1. I understand that holistic practitioners are not medical doctors and do not diagnose illness,
disease, or any physical or mental disorder. I acknowledge that alternative holistic therapies are not
substitutes for medical treatment, and that The happy Mind Studio & James Graydon-Rhodes, “the company”, recommends I see a primary
healthcare provider for that service. I understand that it is my responsibility to communicate with my therapist if I have any concerns or questions about my session.
I do not have any injuries or conditions that would prevent me from receiving a
an holistic therapy, nor have I been told by a health care provider that I should not receive any alternative therapies.
2. I understand that holistic services are a therapeutic health aid and are non-sexual. I understand
my therapist reserves the right to end a therapy session in the case of sexual innuendo or advances from the
client. I also understand that any illicit or sexually suggestive remarks or advances made by me will result in immediate termination of the holistic therapy, and I will be liable for full payment of the scheduled session.
3. Any information exchanged during a session is confidential and is only used to provide me with the
best health care services available. I understand that my therapist will ask me questions about my health and
physical condition and that I am obligated to answer truthfully and honestly about my health history in full detail.
4. I understand that my feedback is essential in my treatment, and that if I experience any unusual discomfort and/or pain during my session, it is my responsibility to inform the therapist in order to enable the therapist to adjust the pressure or technique being used.
5. The therapist reserves the right to decline, discontinue, or restrict services based on any provided information that may indicate that the therapy would put my health or the therapist’s health at risk.
6. I acknowledge that I am responsible to be on time for my appointments and that the therapist is not under any obligation to extend my therapy session.

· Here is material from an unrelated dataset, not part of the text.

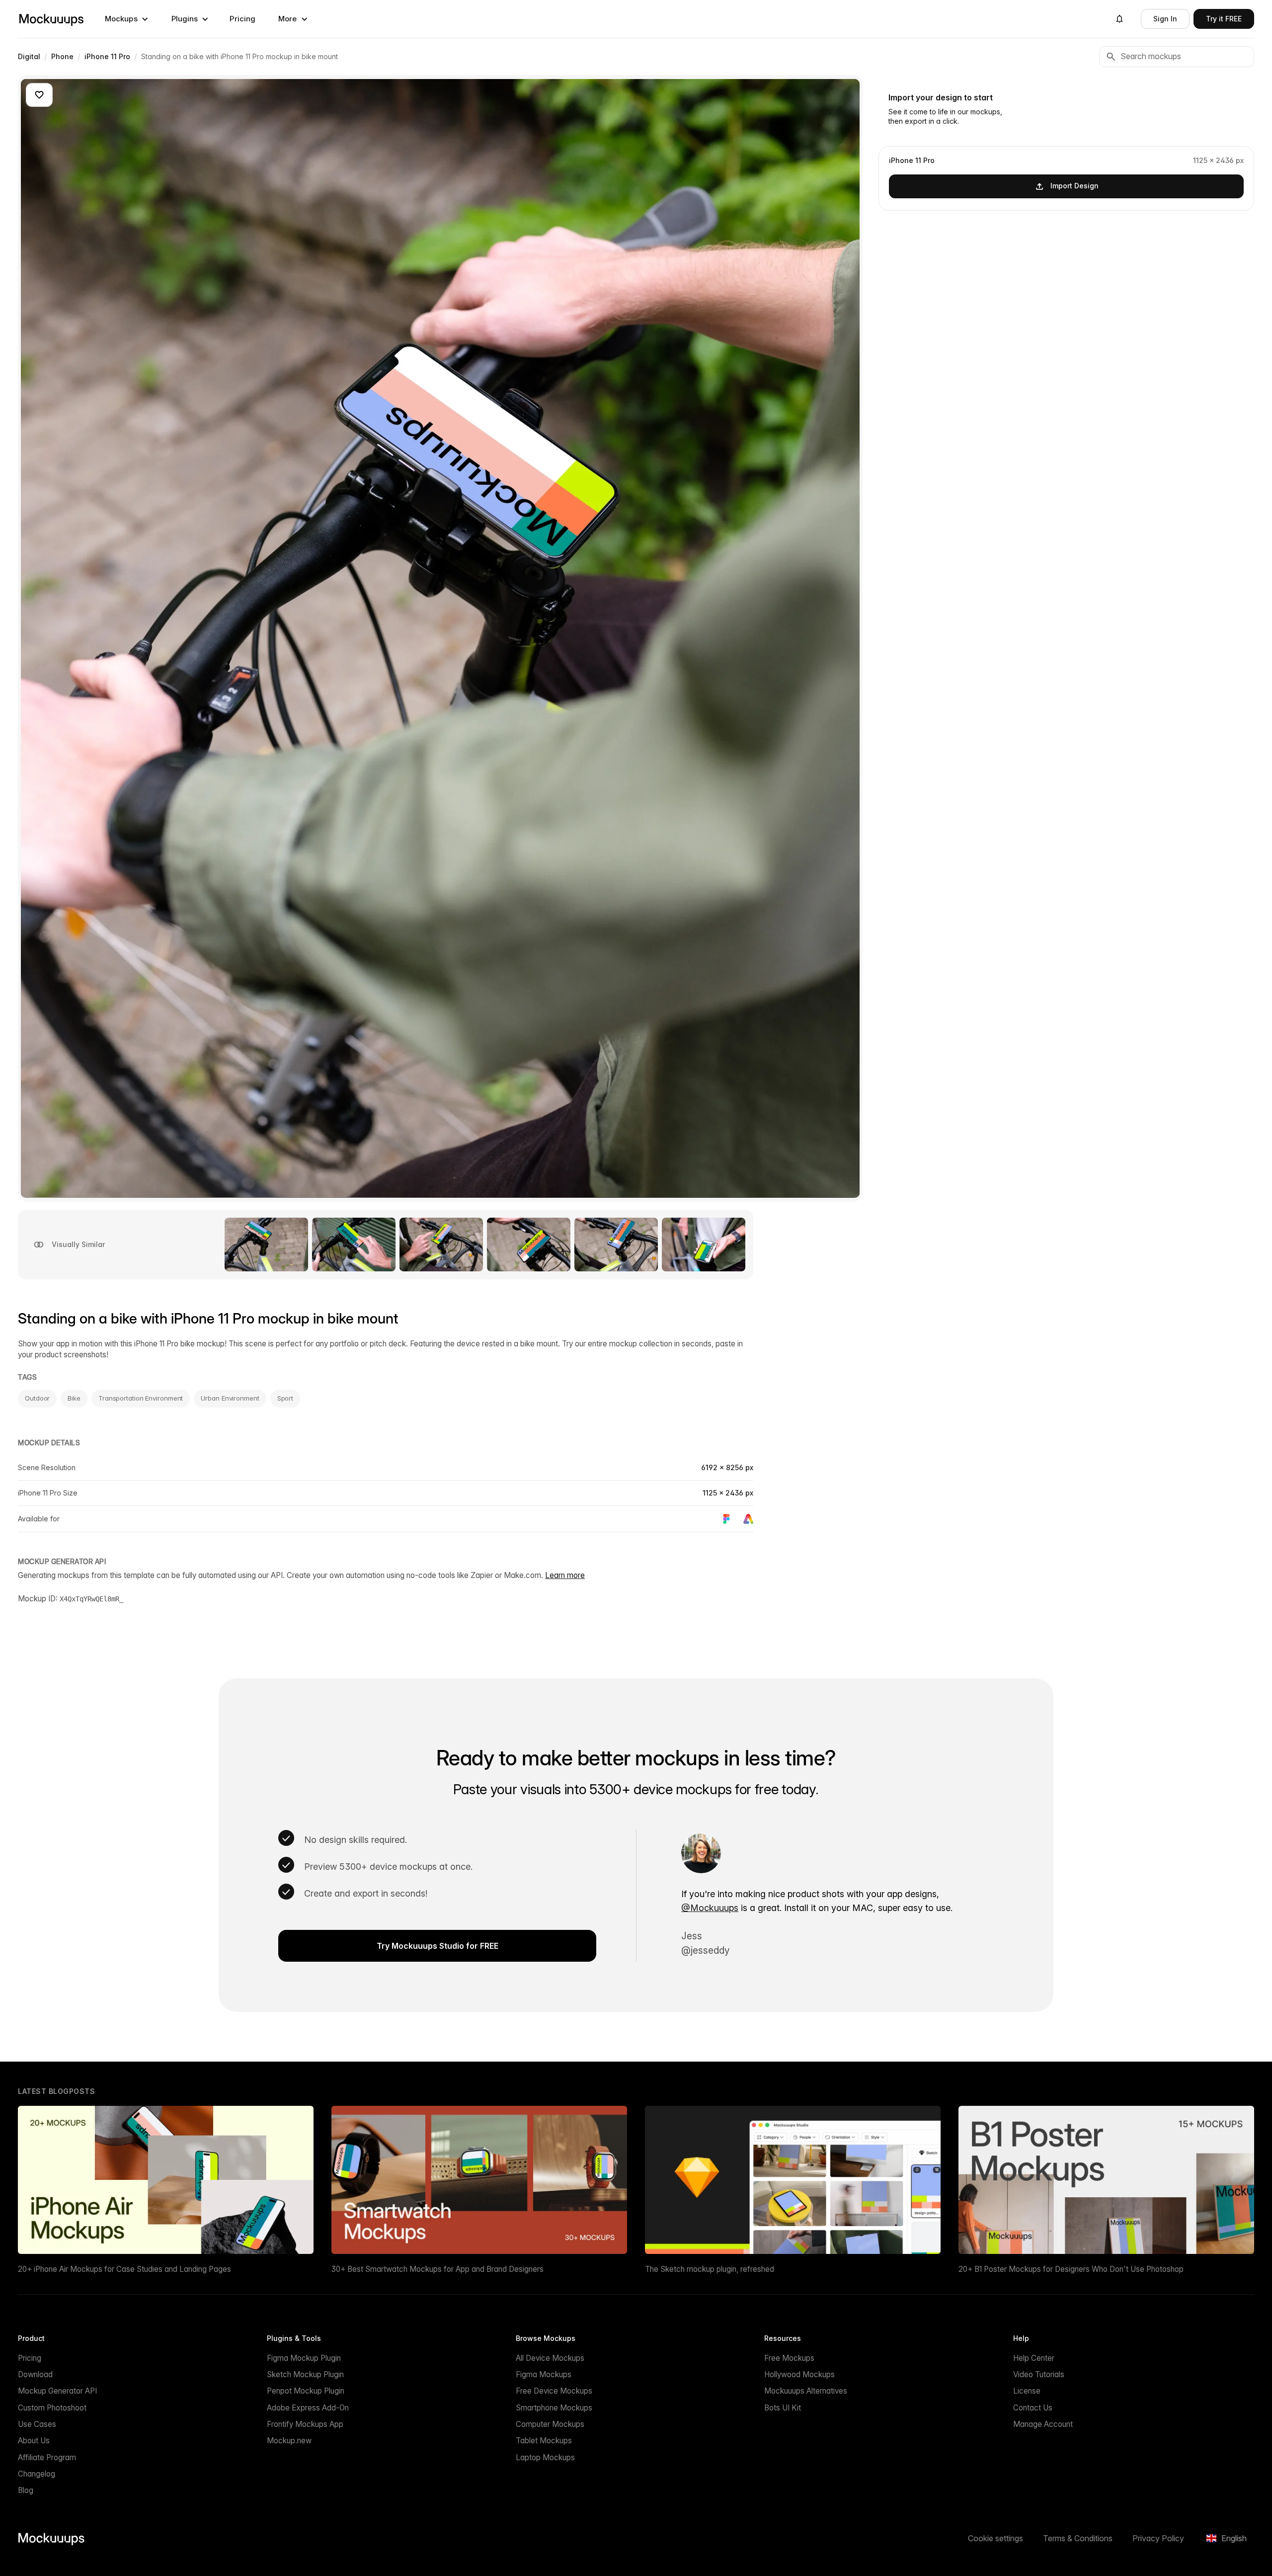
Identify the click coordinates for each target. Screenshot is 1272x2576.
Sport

I also agree that I am responsible to pay for the full time I have booked with the therapist if I
am late. I understand that my appointment time is reserved for me only. If I miss an appointment or am unable to give twenty four (24) hours’ notice when I need to change or cancel my appointment, I agree to pay the company in full for the
booked appointment time.
7. I understand that holistic therapies are for the purposes of stress reduction, relief from pain or discomfort, general relaxation and improvement of circulation and energy flow. Talking Therapy is provided to support and guide you through difficult times of your life, You therapist is duty bound to contact emergency services if you advice or suggest you intend to harm yourself.
8. I understand that the practitioner does not prescribe medical treatment of pharmaceuticals.

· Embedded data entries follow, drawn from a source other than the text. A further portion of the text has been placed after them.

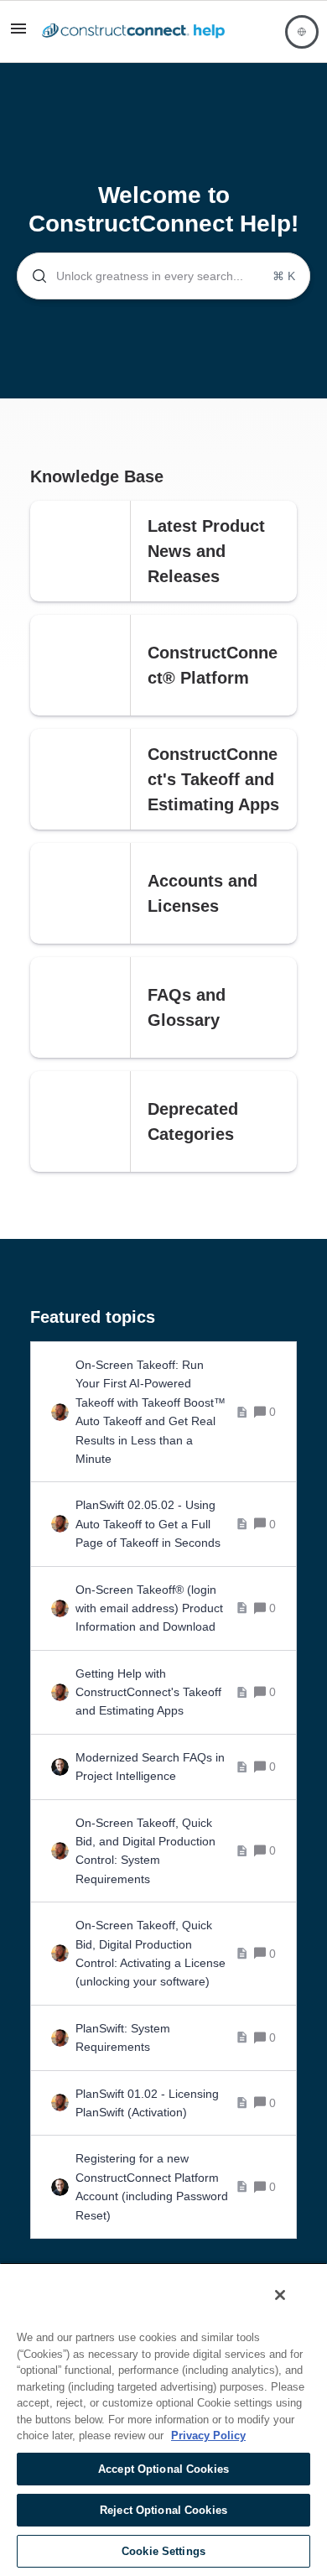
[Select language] (302, 32)
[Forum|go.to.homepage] (133, 31)
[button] (18, 34)
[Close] (280, 2295)
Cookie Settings (163, 2551)
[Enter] (33, 275)
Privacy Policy (208, 2435)
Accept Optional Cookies (163, 2469)
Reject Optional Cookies (163, 2510)
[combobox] (163, 275)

9. I understand that the service offered today, and in the future, are not a substitute for medical care and that any information provided to me by the therapist is purely for educational purposes and is not diagnostically prescriptive in nature.

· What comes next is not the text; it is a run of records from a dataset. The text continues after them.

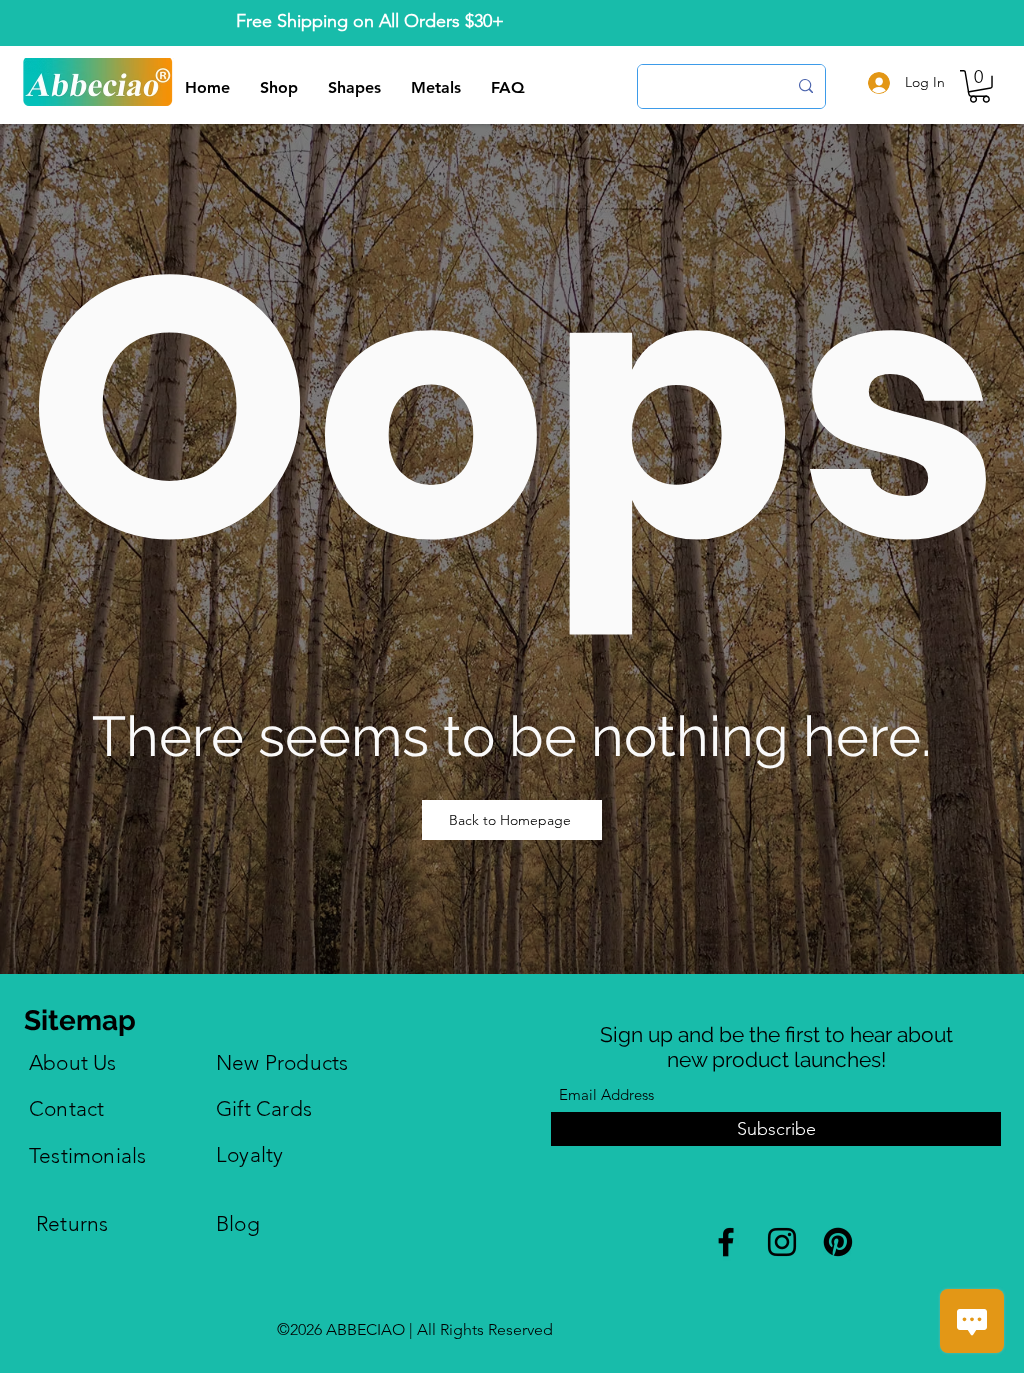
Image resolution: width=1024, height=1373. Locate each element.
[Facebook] (726, 1242)
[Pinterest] (838, 1242)
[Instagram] (782, 1242)
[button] (979, 86)
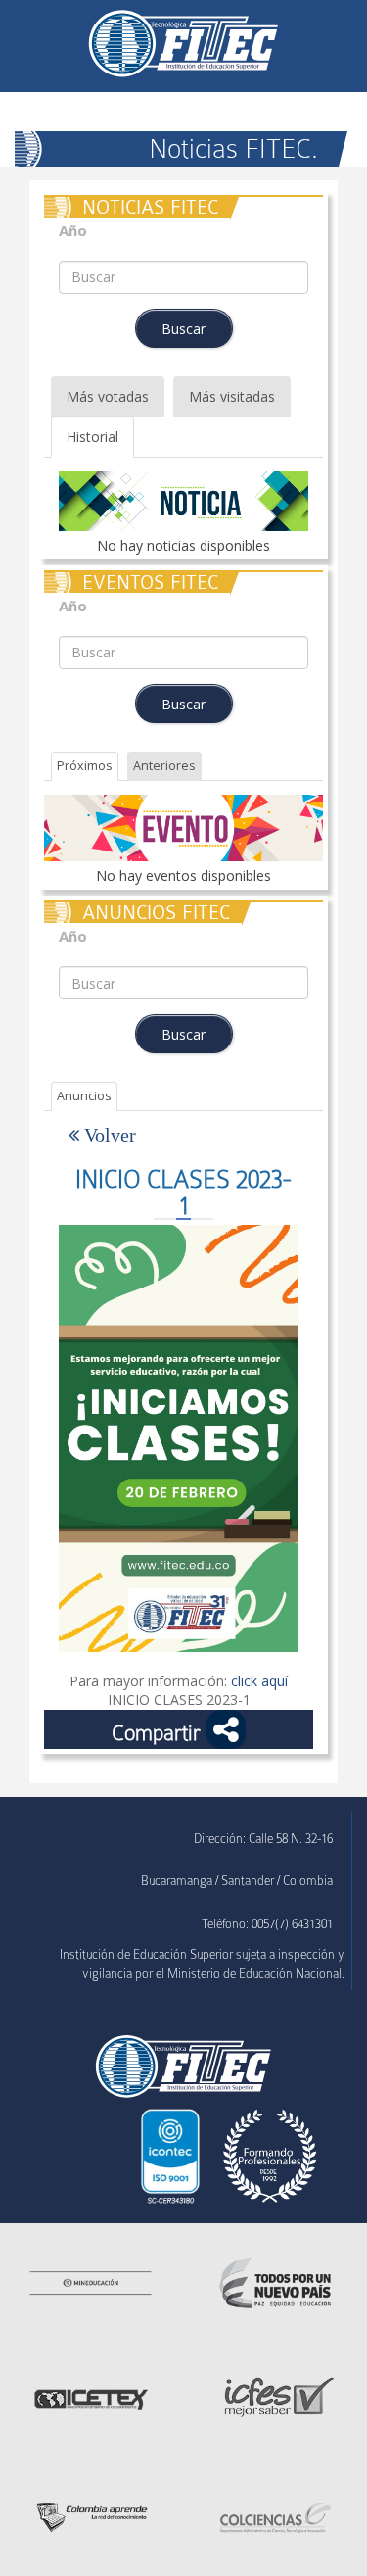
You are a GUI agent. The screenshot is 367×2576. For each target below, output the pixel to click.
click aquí (259, 1681)
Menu (36, 35)
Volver (107, 1134)
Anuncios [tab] (84, 1096)
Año (73, 230)
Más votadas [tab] (108, 396)
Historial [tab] (92, 436)
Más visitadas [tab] (232, 396)
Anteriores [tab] (164, 765)
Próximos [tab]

10. I have stated all of my known medical conditions on the Client Intake form. I have consulted a medical doctor or licensed
medical health care practitioner regarding any checked or described conditions.
11. I understand that it is solely my responsibility to keep the therapist updated on any changes in my physical health and I further understand that the company and the therapist shall not be liable for any purpose and for any reason whatsoever,
should I fail to do the needful as per this paragraph.
12. I have reviewed this form in its entirety and I have discussed all my concerns regarding my treatment with my therapist.